I say that not as a good or a bad thing. I think it was fairly inevitable in a country where we value, as a whole, fairness, freedom and opportunity. Embracing a black candidate because he is black is a way to get past the sins of the past and move on. To be sure, I doubt that most people who voted for Barack Obama voted for him just because he is black, but I suspect that those who did made the difference.

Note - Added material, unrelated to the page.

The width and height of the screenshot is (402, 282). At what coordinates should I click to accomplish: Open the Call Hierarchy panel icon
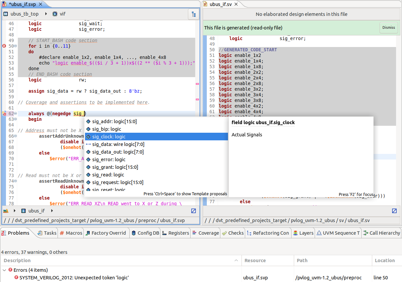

There will always be a segment of society who is racist and discriminatory, just as there will always be people who lie, cheat and steal. Laws cannot change the human heart. The way our society is evolving, however, minorities will likely become the majority in my lifetime. Will we lose those labels along the way? Will we no longer vote for people in the future for the color of their skin? The cynical side of me says, “No, we will not.” My idealistic self longs for the day. My 27 year old once said at the age of 2 when he noticed the difference between “black” people and “white” people for the first time: “Those are my favorite colors!”

Aside from that, I do not believe that most of us are better off than we were four years ago. Whether one believes it is due to lasting effects of the Bush administration or the failures of the Obama administration, I do not think it is deniable. The insurance that I offer my employees and that I and they pay for has gone up 80%-90% in four years. CNN reported that the price of gas had fallen for the 70th consecutive day on November 26, 2008, to $1.87 a gallon. The US Department of Energy now reports gas prices between $3.45 and $4.25 a gallon. I have made approximately 12% less (give or take) in each of the last four years then I did previously, and I have four, almost five, college age kids. I have more debt. My house is worth 25% less than it was. There are more people on unemployment, more people out of work, more people receiving other forms of governmental aid then four years ago. I am not optimistic about where we are heading.

I do not have all the answers, but the problems need to be faced squarely. I strongly dislike the two party system. Neither party speaks to me completely, but we only have two viable choices. Politics is big business, and the two party system perpetuates that big business. Until we find a way to curb special interest group spending (and campaign spending in general) and impose term limits, I do not see anything changing. I recognize the challenges to that (not the least of which is the very freedom that allows spending as people desire). Labels polarize, platforms limit, negative campaigns erode confidence and produce a strong cynical undercurrent. Show me the candidate who has a positive message and will not stoop to castigate the opposing candidates; show me the candidate who has strong principals but recognizes the need to build strong relationships and to compromise sometimes to get things done that must be done; show me the candidate who is not a career politician, who is more focused on the business of doing what is right for the country and not the business of politics; show me a candidate who works to bring people together and not to minimalize and divide; and I will vote for that candidate and feel good about it.

The way our system works, there is no incentive to tackle the hard issues. Taking on the hard issues goes directly against the self-interest of staying in office. Term limits are the only way I see that changing, but it will take a constitutional amendment to impose them. What politicians are going to champion a cause that is sure to shorten their terms in office and, therefore, their business? Make no mistake, politics is not just business, it is big business! Sometimes big business needs regulation, and that is no less true of politics in my opinion.

In the end, I have no faith in politics, and less as time goes on, but I do believe in the sovereignty of God. I take comfort in the knowledge that His ways are not my ways, that the authority of government is established by God and that I should “give unto Caesar that which is Caesar’s” and give to God that which is God’s. I think there is danger in aligning one’s faith too closely with a political party or political ideal. Politics is man’s platform. I will seek God’s kingdom and let the rest fall into place. My allegiance will not be dictated by a party but by my understanding of God and His kingdom. May it come, and none too soon.